A Listening Guide for Stravinsky, A Soldier’s Tale
This was first a theatrical work to be played, danced and spoken. The libretto relates the parable of a soldier who trades his fiddle to the devil in return for unlimited economic gain. But there is no happiness in just wealth especially when one loses his family and his love. However, the soldier eventually tricks the devil at his own game, wins the girl, and gets his violin.
Kavafian – Schub – Shifrin Trio
About the Trio
After 25 years of friendship and music-making, Ani Kavafian, André-Michel Schub and David Shifrin – each a true virtuoso and a member of the Chamber Music Society of Lincoln Center – come together as a trio with undeniable chemistry. “The spontaneity, the excitement and the fun we have playing together is beyond what we ever anticipated,” they said. Combined they have performed with nearly every major orchestra around the world and in recital at the major concert halls. Violinist Ani Kavafian is one of the most sought after chamber musicians in the country as well as a frequent soloist and professor of violin at Yale University. Clarinetist David Shifrin has appeared in critically acclaimed recitals across the country and is a frequent orchestra soloist with major orchestras. As a piano recitalist, orchestra soloist and chamber musician, André-Michel Schub has been praised by critics, and audiences since his career began over three decades ago.
Ani Kavafian has performed with virtually all of America’s leading orchestras including the New York Philharmonic, Philadelphia, Cleveland, Pittsburgh, Minnesota, Los Angeles Chamber, St. Louis, Delaware, Detroit, San Francisco, Atlanta, Seattle, Minneapolis, Utah, and Rochester orchestras. Among the many premieres she has given are: Henri Lazarof’s Concerto for Violin and String Orchestra, and Tod Machover’s Concerto for Hyper Violin and Orchestra, both of which she has recorded, as well as premieres of Aaron Kernis’ Double Concerto for Violin and Guitar, and Michelle Ekizian’s Red Harvest Concerto.
Born in France, André-Michel Schub came to the United States with his family when he was eight months old; New York City has been his home ever since. He began his piano studies with his mother when he was 4 and later continued his work with Jascha Zayde. Mr. Schub first attended Princeton University, and then transferred to the Curtis Institute, where he studied with Rudolf Serkin from 1970 to 1973. As a recitalist, orchestral soloist and chamber musician, André-Michel Schub has been praised by critics and audiences around the world since his career began.

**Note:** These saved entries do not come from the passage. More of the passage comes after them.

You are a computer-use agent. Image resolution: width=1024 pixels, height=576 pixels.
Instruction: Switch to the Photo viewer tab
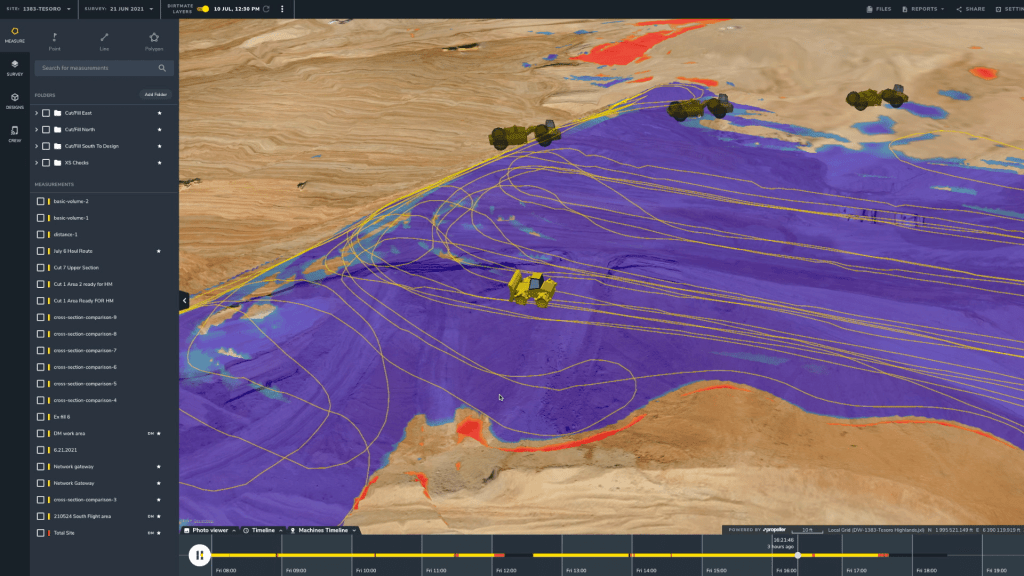coord(210,530)
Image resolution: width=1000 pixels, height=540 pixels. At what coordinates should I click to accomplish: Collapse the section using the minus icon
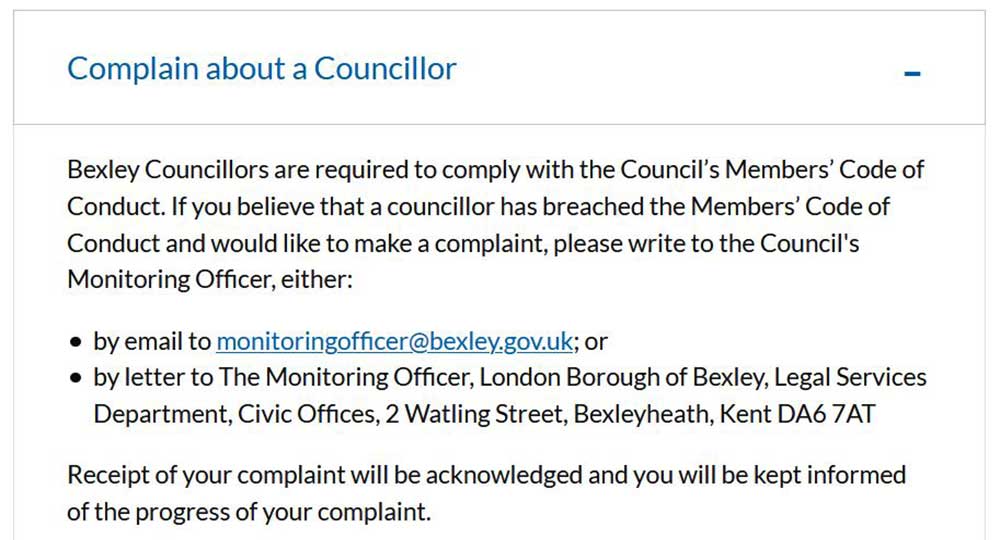tap(911, 73)
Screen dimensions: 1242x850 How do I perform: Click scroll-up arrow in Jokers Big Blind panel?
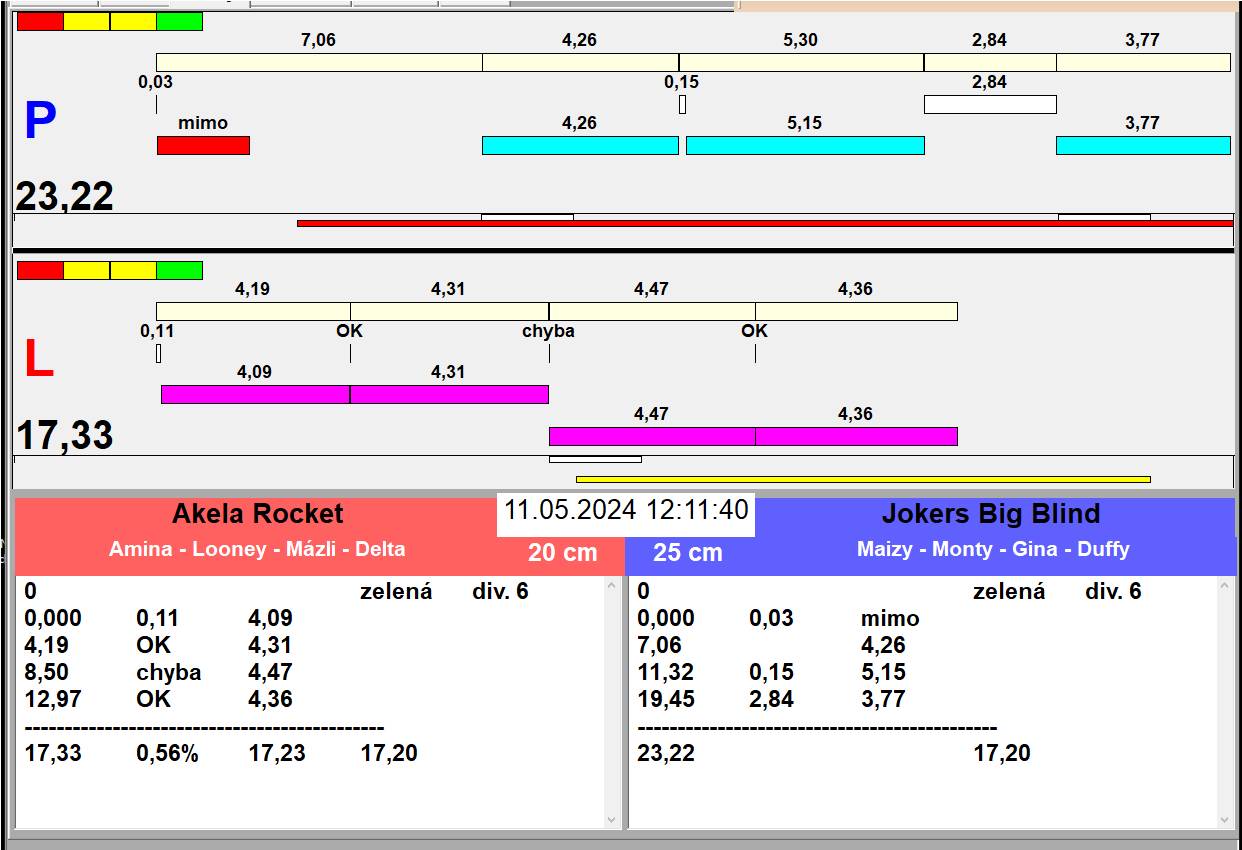point(1225,586)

The San Francisco Chronicle calls David Shifrin’s playing “a revelation in just how beautifully the clarinet can be played.” One of only two wind players to have been awarded the Avery Fisher Prize since the award’s inception in 1974, Mr. Shifrin is in constant demand as an orchestral soloist, recitalist and chamber music collaborator. Orchestras with whom he has performed include the Dallas, Seattle, Houston, Milwaukee, Denver, and Memphis symphonies, the Los Angeles Chamber Orchestra, and the Philadelphia Orchestras. His international appearances and collaborations are too numerous to list.
Concerts International brings the world’s best chamber music to Memphis. This long-running chamber music series is an important part of the richly varied music scene in Memphis, from the Blues, Elvis and Graceland, Sun Studio, Beale Street, Stax Records Museum and Academy, the Memphis Rock and Soul Museum, and the Gibson Guitar Factory and Museum to Opera Memphis, the Memphis Symphony, and more.